■ Task instructions
The expected result is the full listing, retyped exactly, without a single picture.

Stored data Block Start

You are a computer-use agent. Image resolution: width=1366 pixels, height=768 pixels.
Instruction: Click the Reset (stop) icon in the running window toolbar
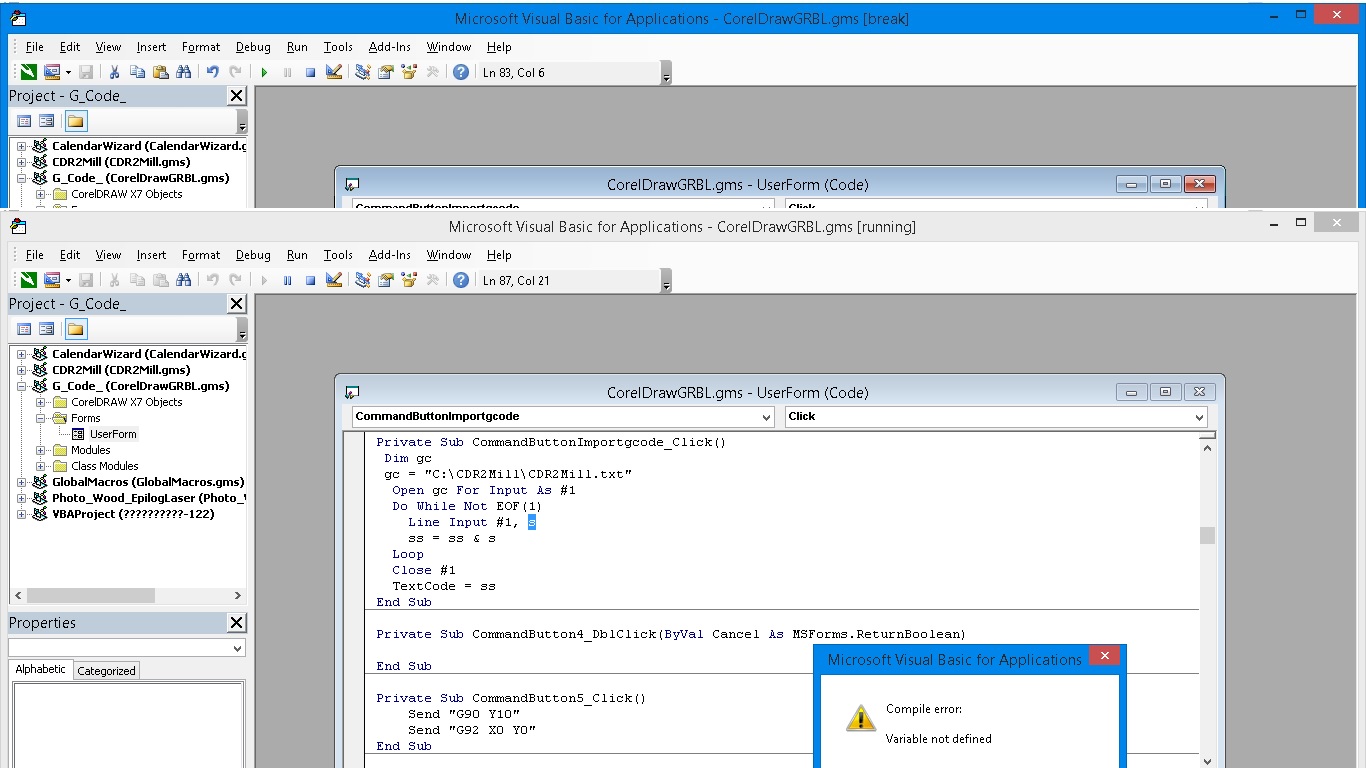click(x=310, y=281)
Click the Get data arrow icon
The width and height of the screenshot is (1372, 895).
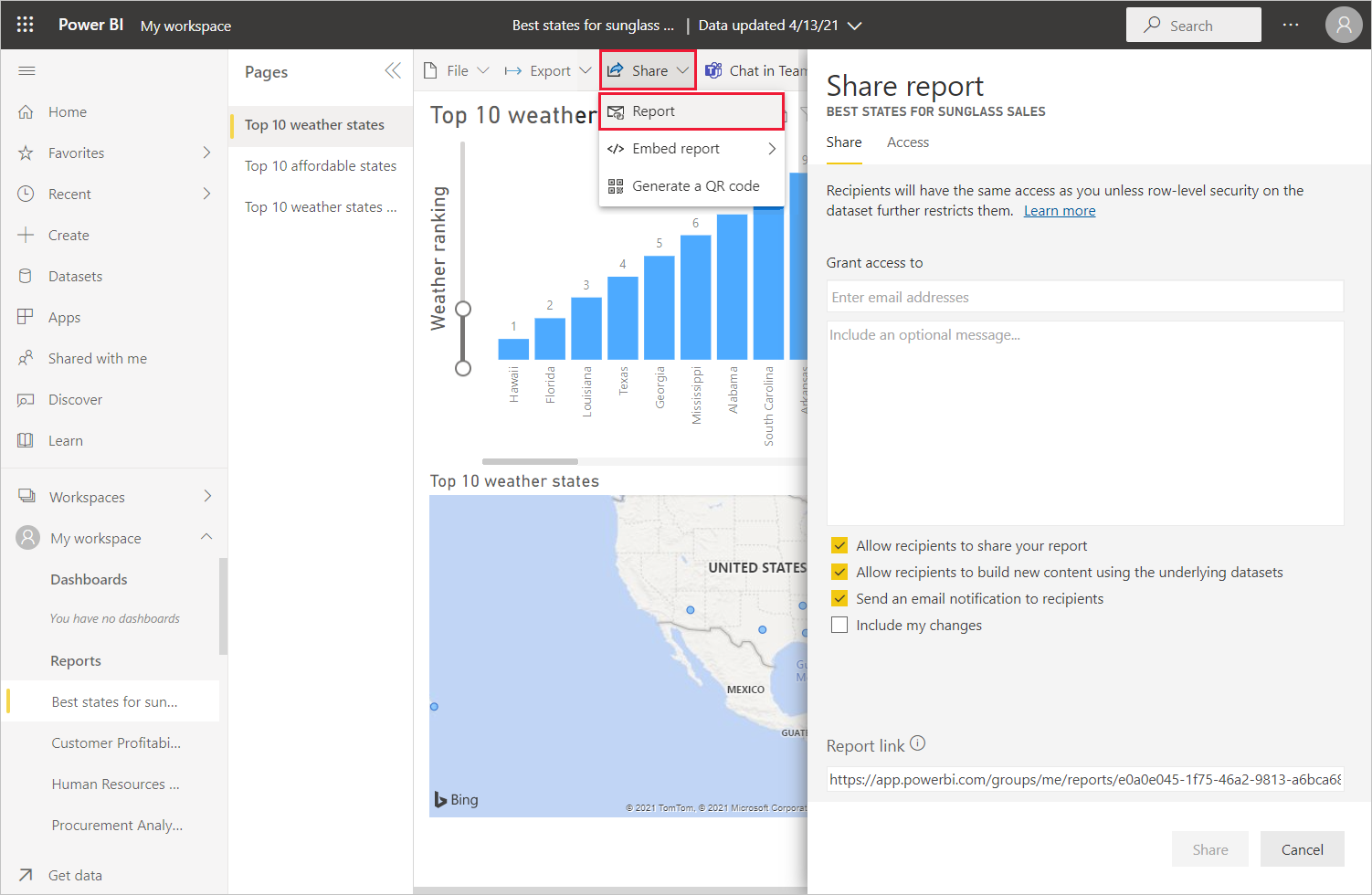click(26, 875)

Stored data Block End

■ Expected answer
You are a computer-use agent. Image resolution: width=1366 pixels, height=768 pixels.
Instruction: Click the Reset (stop) icon in the running window toolbar
click(x=310, y=281)
Click the Get data arrow icon
The width and height of the screenshot is (1372, 895).
click(26, 875)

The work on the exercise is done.